[[ Records shown open ]]
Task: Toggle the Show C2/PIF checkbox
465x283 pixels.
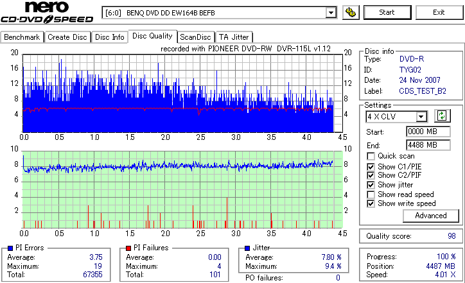Action: (x=371, y=175)
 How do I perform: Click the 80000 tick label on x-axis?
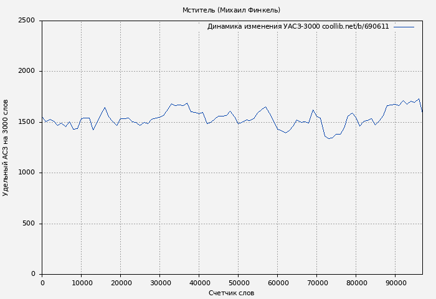(x=356, y=283)
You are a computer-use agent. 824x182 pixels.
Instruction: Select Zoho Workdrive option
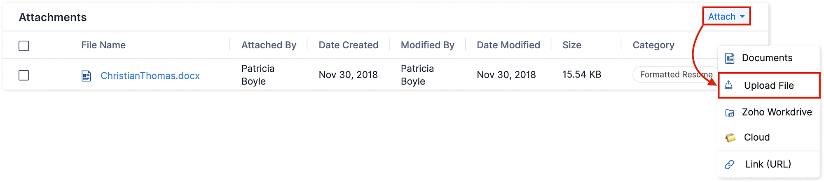tap(777, 112)
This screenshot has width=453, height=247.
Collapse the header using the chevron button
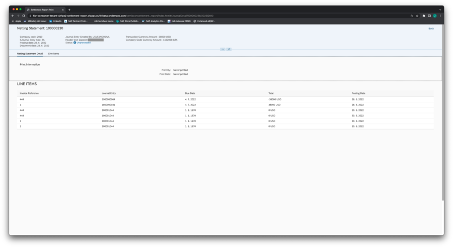coord(223,49)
[[ Records shown closed ]]
**What to work on**.
Please retype the data exactly. The pictures do not go in.

**Task response**.
Task: Toggle the Show C2/PIF checkbox
465x283 pixels.
Action: (x=371, y=175)
 How do I perform: Click the 80000 tick label on x-axis?
(x=356, y=283)
You are a computer-use agent. 824x182 pixels.
Instruction: Select Zoho Workdrive option
tap(777, 112)
This screenshot has width=453, height=247.
Collapse the header using the chevron button
coord(223,49)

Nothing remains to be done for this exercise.